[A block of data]
▶
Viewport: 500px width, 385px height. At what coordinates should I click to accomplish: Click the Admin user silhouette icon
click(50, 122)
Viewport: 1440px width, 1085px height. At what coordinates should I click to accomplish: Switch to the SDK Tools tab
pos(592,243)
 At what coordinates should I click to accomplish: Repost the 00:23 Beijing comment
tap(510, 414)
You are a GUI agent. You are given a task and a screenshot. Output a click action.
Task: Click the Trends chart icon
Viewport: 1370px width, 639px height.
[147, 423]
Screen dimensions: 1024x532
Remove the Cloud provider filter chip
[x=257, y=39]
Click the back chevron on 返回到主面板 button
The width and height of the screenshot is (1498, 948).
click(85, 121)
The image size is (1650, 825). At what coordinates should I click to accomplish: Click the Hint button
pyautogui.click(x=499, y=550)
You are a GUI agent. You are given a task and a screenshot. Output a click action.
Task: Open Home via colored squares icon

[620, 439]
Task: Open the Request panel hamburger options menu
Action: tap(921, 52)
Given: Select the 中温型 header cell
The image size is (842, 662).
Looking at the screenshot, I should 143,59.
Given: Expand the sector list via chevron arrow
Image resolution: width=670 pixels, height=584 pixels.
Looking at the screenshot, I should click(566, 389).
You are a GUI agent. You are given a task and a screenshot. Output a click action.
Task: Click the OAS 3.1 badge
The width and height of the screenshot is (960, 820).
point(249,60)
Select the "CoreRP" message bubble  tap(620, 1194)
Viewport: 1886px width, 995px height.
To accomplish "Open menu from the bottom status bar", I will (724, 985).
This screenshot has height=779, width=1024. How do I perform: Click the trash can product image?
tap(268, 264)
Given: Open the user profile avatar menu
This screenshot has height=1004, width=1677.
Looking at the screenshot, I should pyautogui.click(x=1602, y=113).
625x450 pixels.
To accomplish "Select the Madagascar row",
◀
◆ INSTRUCTIONS TO FOLLOW: Reproduce every line of the block of data above, changing nothing.

◆ RESPONSE TO THIS EXERCISE:
Viewport: 500px width, 385px height. At what coordinates should I click to accomplish: Click the Admin user silhouette icon
click(50, 122)
Viewport: 1440px width, 1085px height. At what coordinates should I click to accomplish: Switch to the SDK Tools tab
pos(592,243)
 At what coordinates should I click to accomplish: Repost the 00:23 Beijing comment
tap(510, 414)
You are a GUI agent. You are given a task and a screenshot. Output a click action.
Task: Click the Trends chart icon
Viewport: 1370px width, 639px height.
[147, 423]
Screen dimensions: 1024x532
Remove the Cloud provider filter chip
[x=257, y=39]
Click the back chevron on 返回到主面板 button
The width and height of the screenshot is (1498, 948).
click(85, 121)
The image size is (1650, 825). At what coordinates should I click to accomplish: Click the Hint button
pyautogui.click(x=499, y=550)
You are a GUI agent. You are given a task and a screenshot. Output a click action.
Task: Open Home via colored squares icon

[620, 439]
Task: Open the Request panel hamburger options menu
Action: tap(921, 52)
Given: Select the 中温型 header cell
The image size is (842, 662).
Looking at the screenshot, I should 143,59.
Given: Expand the sector list via chevron arrow
Image resolution: width=670 pixels, height=584 pixels.
Looking at the screenshot, I should click(566, 389).
You are a GUI agent. You are given a task and a screenshot. Output a click action.
Task: Click the OAS 3.1 badge
The width and height of the screenshot is (960, 820).
point(249,60)
Select the "CoreRP" message bubble  tap(620, 1194)
Viewport: 1886px width, 995px height.
To accomplish "Open menu from the bottom status bar", I will (724, 985).
This screenshot has height=779, width=1024. How do I perform: Click the trash can product image?
tap(268, 264)
Given: Open the user profile avatar menu
This screenshot has height=1004, width=1677.
Looking at the screenshot, I should pyautogui.click(x=1602, y=113).
625x450 pixels.
To accomplish "Select the Madagascar row",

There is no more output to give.